Insgesamt ist das Programm aber ohne wichtige deutsche Teams und angesichts der anhaltenden Pandemie zumindest für deutsche Partner aktuell noch zweitrangig. Hilfreicher sind die anderen Tools zur Vertriebs- und Marketingautomatisierung sowie vorgefertigte Inhalte für E-Mail- und Social-Media-Kampagnen, die über das Partner-Programm automatisiert werden können. Ebenfalls interessant ist ein demnächst verfügbares On-Demand-Demo-Labor für Partner, in dem die vorinstallierte Acronis Cyber Cloud-Komponenten für Schulungs- und Demozwecke nutzen können.
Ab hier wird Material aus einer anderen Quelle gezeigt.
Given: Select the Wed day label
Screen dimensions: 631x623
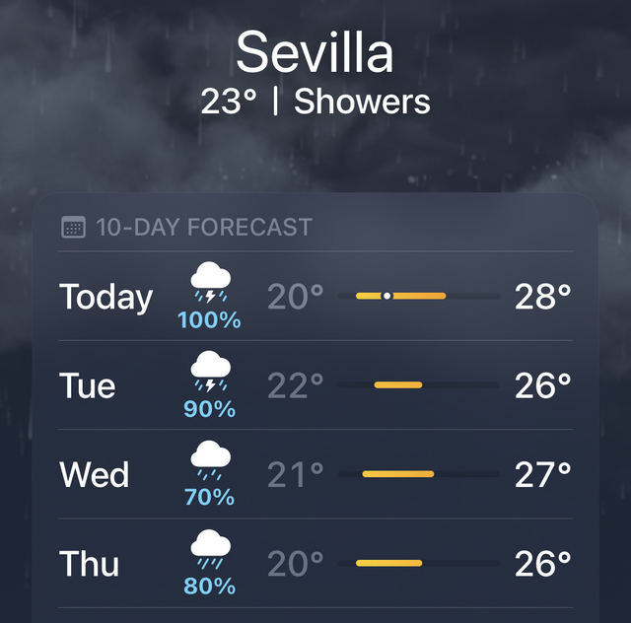Looking at the screenshot, I should 95,474.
Aber ach das neue Partnerprogramm soll keine starren Vorgaben machen. Acronis will an seinem Credo "global lokal" festhalten, dass es sich als Unternehmen mit zwei Firmensitzen in Singapur und Schaffhausen in der Schweiz auf die Fahnen geschrieben hat. Ausdruck dieses Ansatzes sind zum Beispiel Integrationen mit nur regional bedeutenden Anbietern von RMM- und PSA-Lösungen - neben solchen, mit weltweit vertretenen - im vergangenen Jahr etwa Jamf -, wodurch Acronis auch Unternehmen mit Apple-Usern besser bedienen kann.
Auch bei der Absicherung von Salesforce-Kunden, soll sich bei Acronis 2022 einiges tun. Der Bereich wurde nicht nur von Acronis wegen des hohen Bedafs bei Unternehmen, die Microsoft 365 nutzen, in den vergangenen Jahren etwas vernachlässigt. Die Problematik ist dabei jedoch ähnlich, wie beim Cloud-Angebot von Microsoft. Daneben sind weitere Integrationen mit RMM- und PSA-Anbietern geplant. Nicht zuletzt glaubt CEO Pulvermüller, dass Firmen den Cloud-to-Cloud-Aspekt bei der Absicherung bislang weitgehend unterschätzen. Die Cloud-Anbieter selber propagieren diesen Ansatz natürlich nicht. Acronis will dies aber künftig stärker tun, denn der Aspekt sei "total wichtig".